Content starts

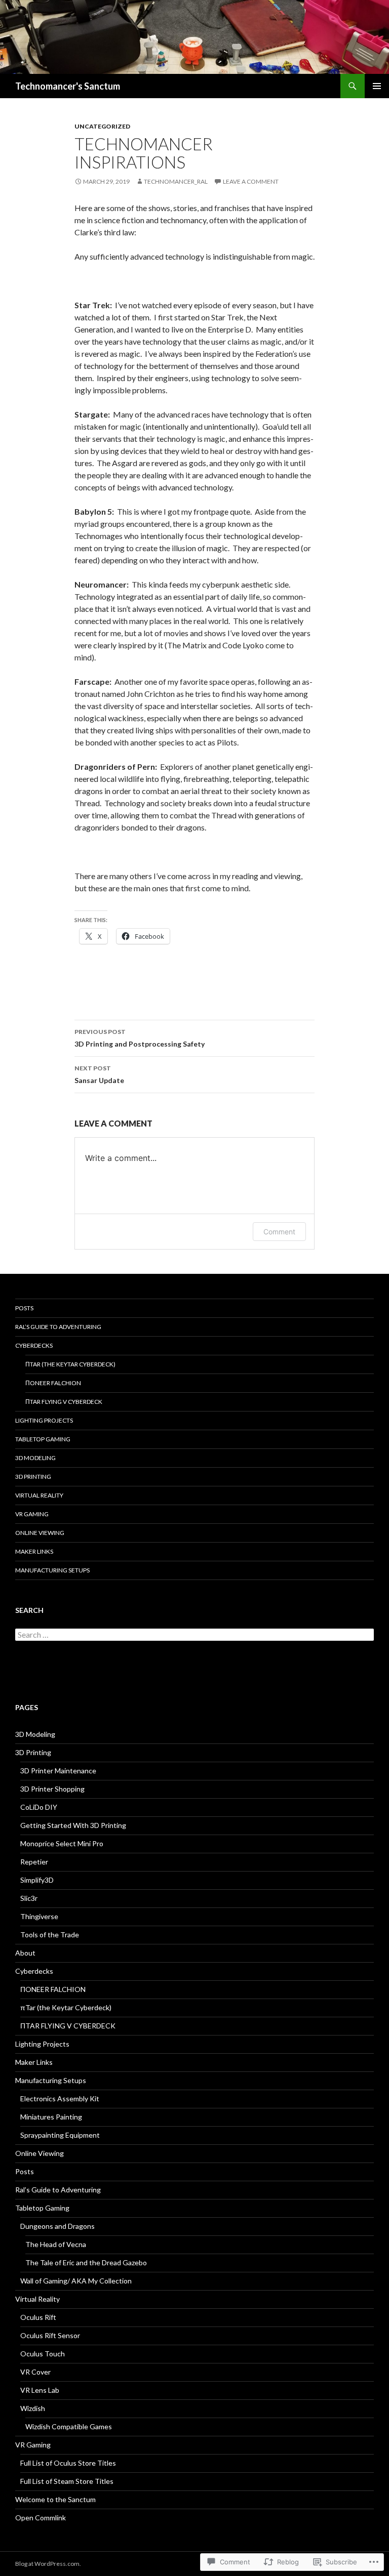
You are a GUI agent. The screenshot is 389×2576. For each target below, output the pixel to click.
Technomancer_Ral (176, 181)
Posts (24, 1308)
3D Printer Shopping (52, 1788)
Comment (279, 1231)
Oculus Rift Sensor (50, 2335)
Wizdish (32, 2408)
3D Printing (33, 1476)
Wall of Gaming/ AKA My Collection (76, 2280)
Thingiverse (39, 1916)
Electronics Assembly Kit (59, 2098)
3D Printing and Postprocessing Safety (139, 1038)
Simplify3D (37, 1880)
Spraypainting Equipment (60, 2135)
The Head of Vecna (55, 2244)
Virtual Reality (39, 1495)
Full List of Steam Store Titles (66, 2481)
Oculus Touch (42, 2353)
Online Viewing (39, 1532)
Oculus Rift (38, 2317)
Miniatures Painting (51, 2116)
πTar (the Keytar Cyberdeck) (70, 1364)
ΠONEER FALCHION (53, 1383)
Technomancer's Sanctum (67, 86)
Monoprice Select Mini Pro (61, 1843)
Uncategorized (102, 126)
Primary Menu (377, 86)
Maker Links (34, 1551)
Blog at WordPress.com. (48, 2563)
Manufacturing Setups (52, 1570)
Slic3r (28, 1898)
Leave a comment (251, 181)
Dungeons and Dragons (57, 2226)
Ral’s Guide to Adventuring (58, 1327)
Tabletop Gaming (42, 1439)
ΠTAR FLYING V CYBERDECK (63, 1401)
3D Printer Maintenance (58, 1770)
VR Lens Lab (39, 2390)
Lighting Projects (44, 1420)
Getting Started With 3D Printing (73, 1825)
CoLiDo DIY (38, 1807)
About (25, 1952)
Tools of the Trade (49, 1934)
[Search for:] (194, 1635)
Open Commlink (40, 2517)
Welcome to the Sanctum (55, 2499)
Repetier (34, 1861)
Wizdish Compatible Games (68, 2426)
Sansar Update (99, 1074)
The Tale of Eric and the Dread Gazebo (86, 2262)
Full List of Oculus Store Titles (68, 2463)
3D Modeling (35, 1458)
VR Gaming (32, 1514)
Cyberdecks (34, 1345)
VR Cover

Content ends

What you need to do
Each entry must be reproduced word for word, and any image among them left out.

Solution to the problem
You are a GUI agent. The screenshot is 389×2576. For each target below, output the pixel to click.
Technomancer_Ral (176, 181)
Posts (24, 1308)
3D Printer Shopping (52, 1788)
Comment (279, 1231)
Oculus Rift Sensor (50, 2335)
Wizdish (32, 2408)
3D Printing (33, 1476)
Wall of Gaming/ AKA My Collection (76, 2280)
Thingiverse (39, 1916)
Electronics Assembly Kit (59, 2098)
3D Printing and Postprocessing Safety (139, 1038)
Simplify3D (37, 1880)
Spraypainting Equipment (60, 2135)
The Head of Vecna (55, 2244)
Virtual Reality (39, 1495)
Full List of Steam Store Titles (66, 2481)
Oculus Touch (42, 2353)
Online Viewing (39, 1532)
Oculus Rift (38, 2317)
Miniatures Painting (51, 2116)
πTar (the Keytar Cyberdeck) (70, 1364)
ΠONEER FALCHION (53, 1383)
Technomancer's Sanctum (67, 86)
Monoprice Select Mini Pro (61, 1843)
Uncategorized (102, 126)
Primary Menu (377, 86)
Maker Links (34, 1551)
Blog at WordPress.com. (48, 2563)
Manufacturing Setups (52, 1570)
Slic3r (28, 1898)
Leave a comment (251, 181)
Dungeons and Dragons (57, 2226)
Ral’s Guide to Adventuring (58, 1327)
Tabletop Gaming (42, 1439)
ΠTAR FLYING V CYBERDECK (63, 1401)
3D Printer Maintenance (58, 1770)
VR Lens Lab (39, 2390)
Lighting Projects (44, 1420)
Getting Started With 3D Printing (73, 1825)
CoLiDo DIY (38, 1807)
About (25, 1952)
Tools of the Trade (49, 1934)
[Search for:] (194, 1635)
Open Commlink (40, 2517)
Welcome to the Sanctum (55, 2499)
Repetier (34, 1861)
Wizdish Compatible Games (68, 2426)
Sansar Update (99, 1074)
The Tale of Eric and the Dread Gazebo (86, 2262)
Full List of Oculus Store Titles (68, 2463)
3D Modeling (35, 1458)
VR Gaming (32, 1514)
Cyberdecks (34, 1345)
VR Cover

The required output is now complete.